Les industriels des pétards et feux d’artifice aiment à rappeler que leurs engins bénéficient tous d’une autorisation de mise sur le marché délivrée par le ministre en charge de la sécurité industrielle, obtenue suite à des tests stricts réalisés dans des laboratoires agréés par l’Etat. Ce qui pose la question des artifices qui passent clandestinement la frontière : « En Allemagne, le mode d’emploi n’est pas obligatoire, à la différence de ce qui se fait chez nous », précise Marie-Agnès Couble. Sans compter que les arrêtés critiqués « favorisent les commerçants d’outre-Rhin [et des départements voisins] ». « Avec ces mesures, poursuit-elle, certains commerçants de Strasbourg et Colmar sont traités comme des hors-la-loi en puissance. »
Déboutés par le juge des référés
Pour les grossistes comme Ardi, la décision des préfets alsaciens entraîne un gonflement des stocks. « Après l’annulation du précédent arrêté du préfet du Bas-Rhin, certains commerçants nous ont passé de grosses commandes, indique la directrice commerciale. Or il faut généralement six ou sept mois pour faire venir les marchandises d’Asie.
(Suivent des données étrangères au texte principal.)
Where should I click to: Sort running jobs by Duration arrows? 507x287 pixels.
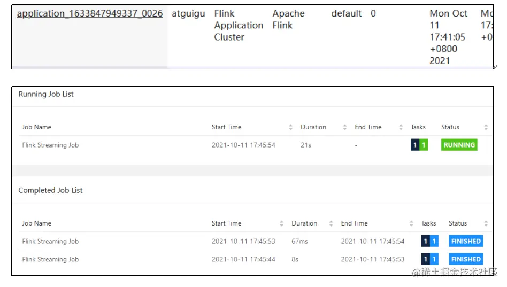pos(344,127)
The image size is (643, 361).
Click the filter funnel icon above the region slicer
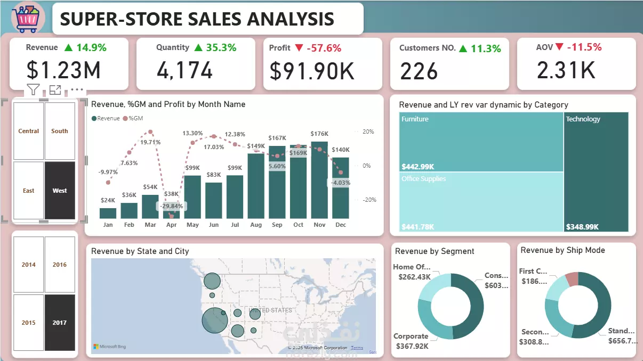[x=33, y=90]
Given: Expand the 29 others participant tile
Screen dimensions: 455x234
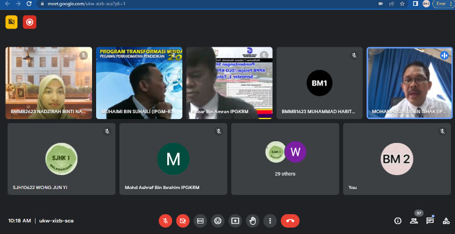Looking at the screenshot, I should point(285,159).
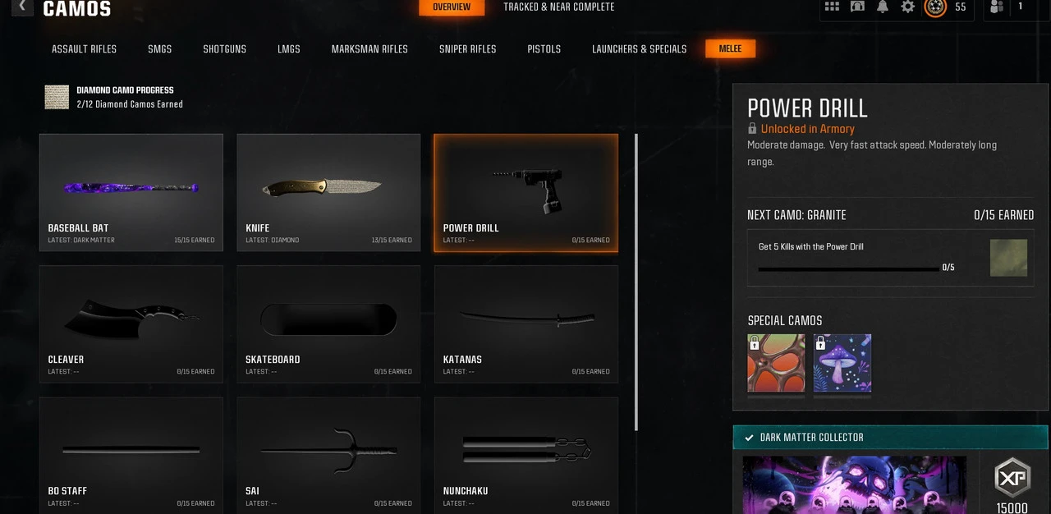The height and width of the screenshot is (514, 1051).
Task: Select the locked mushroom special camo
Action: (x=842, y=363)
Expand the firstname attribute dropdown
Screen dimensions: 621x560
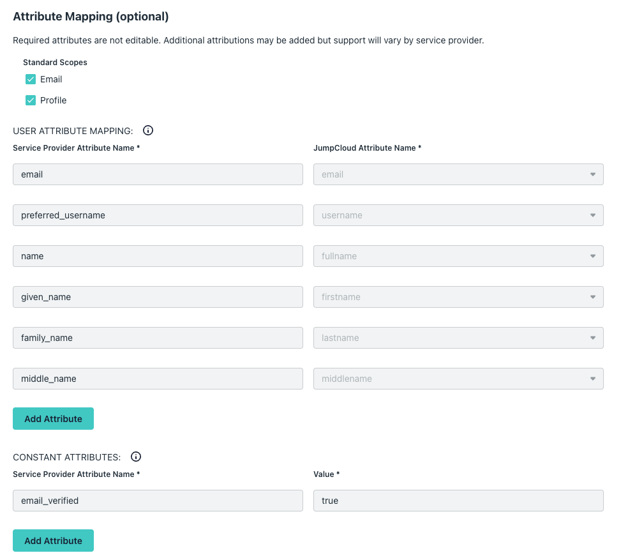(x=458, y=297)
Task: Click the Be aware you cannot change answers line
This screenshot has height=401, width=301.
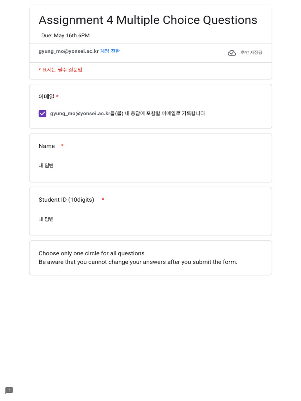Action: coord(138,262)

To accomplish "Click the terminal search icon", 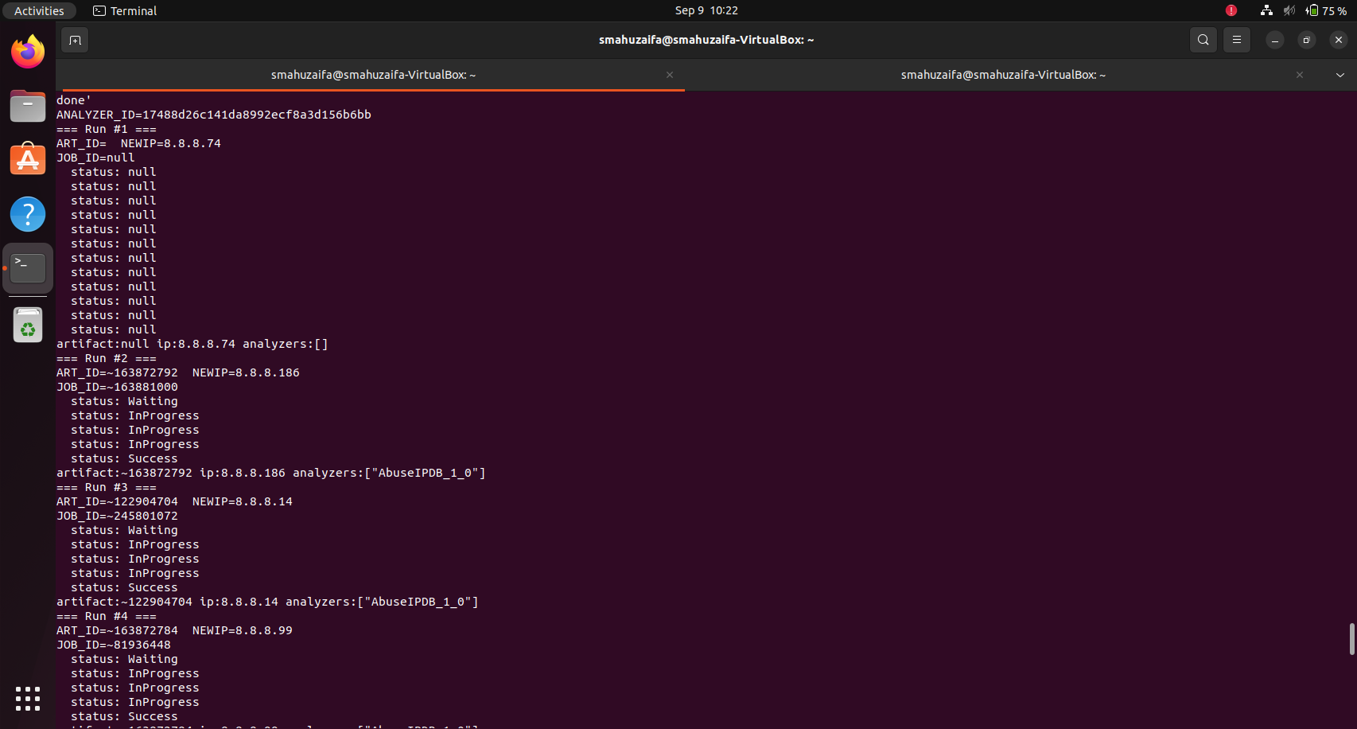I will [x=1203, y=40].
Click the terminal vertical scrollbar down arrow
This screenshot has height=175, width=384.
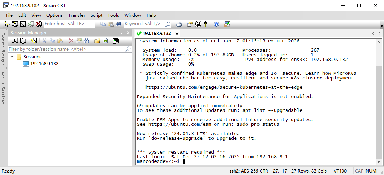point(379,161)
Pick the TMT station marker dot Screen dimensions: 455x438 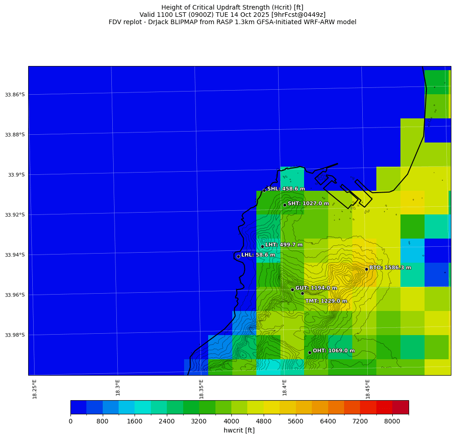point(302,293)

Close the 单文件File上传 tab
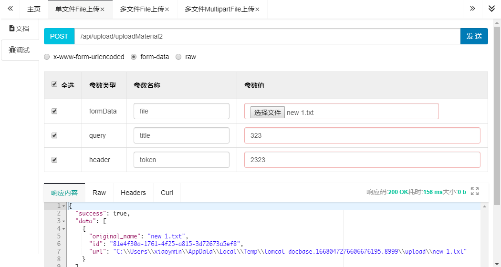(x=102, y=10)
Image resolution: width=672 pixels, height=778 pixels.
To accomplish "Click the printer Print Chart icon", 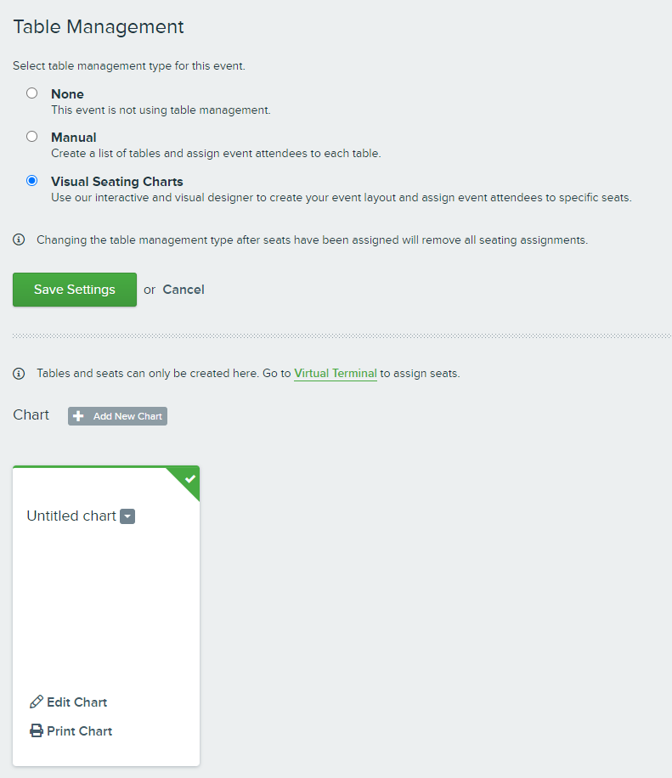I will pos(37,730).
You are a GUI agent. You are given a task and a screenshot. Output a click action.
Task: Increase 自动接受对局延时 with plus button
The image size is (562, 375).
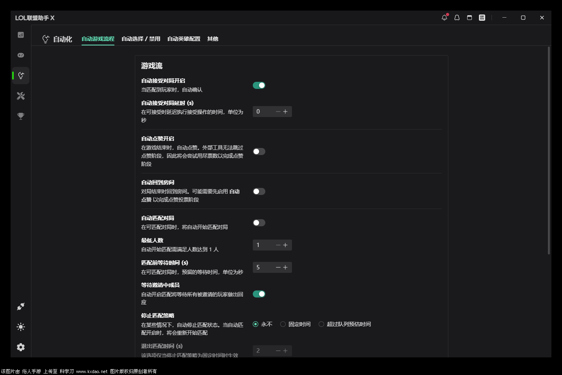285,112
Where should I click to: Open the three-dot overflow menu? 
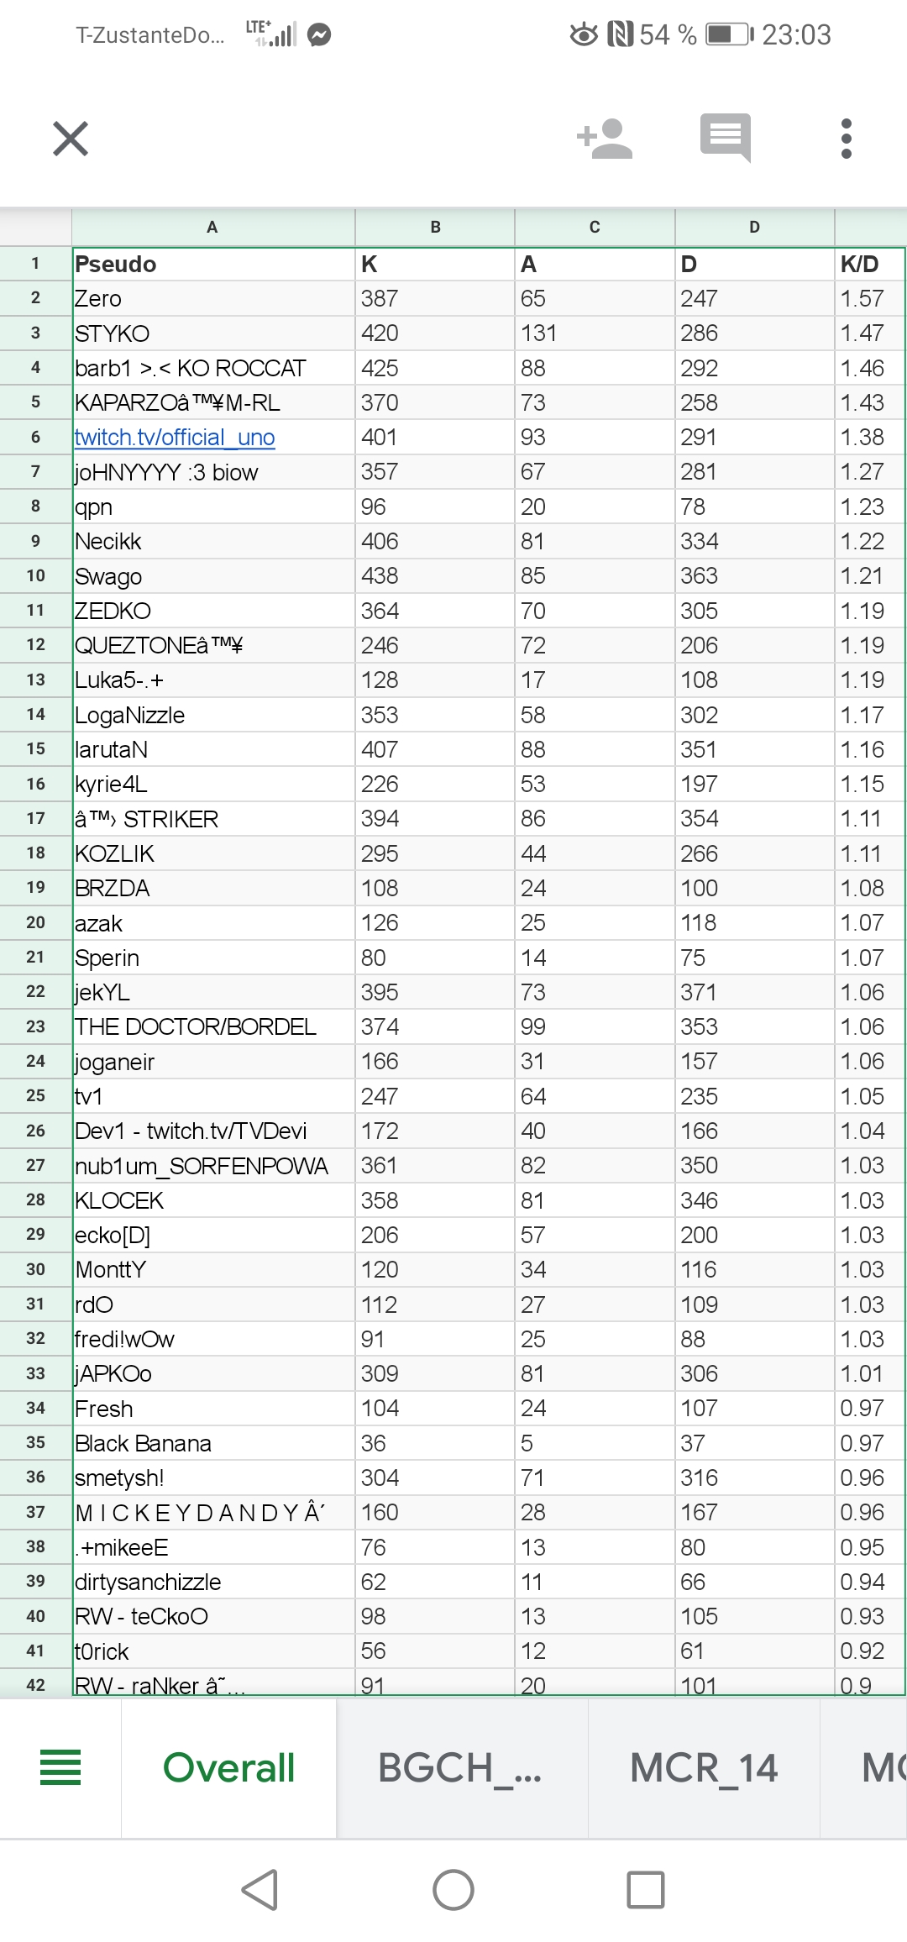point(847,139)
Nous avons approvisionné la marchandise, mais nous ne pourrons livrer qu’une petite partie de la commande : nous ne livrerons pas les produits visés par l’interdiction. »
D’où un substantiel manque à gagner.
Dans leur combat contre l’administration, les professionnels du secteur et leur syndicat, le SFEPA, ont attaqué le 8 novembre dernier l’arrêté commun pris par les deux préfets, sur la base de deux recours. Le recours pour excès de pouvoir qui vise une atteinte à une liberté fondamentale – la liberté du commerce – n’a pas encore été tranché par le tribunal administratif de Strasbourg. Le juge des référés de cette même juridiction a quant à lui débouté les requérants dans une ordonnance du 28 novembre, au motif que l’urgence liée à un éventuel préjudice économique n’était pas caractérisée.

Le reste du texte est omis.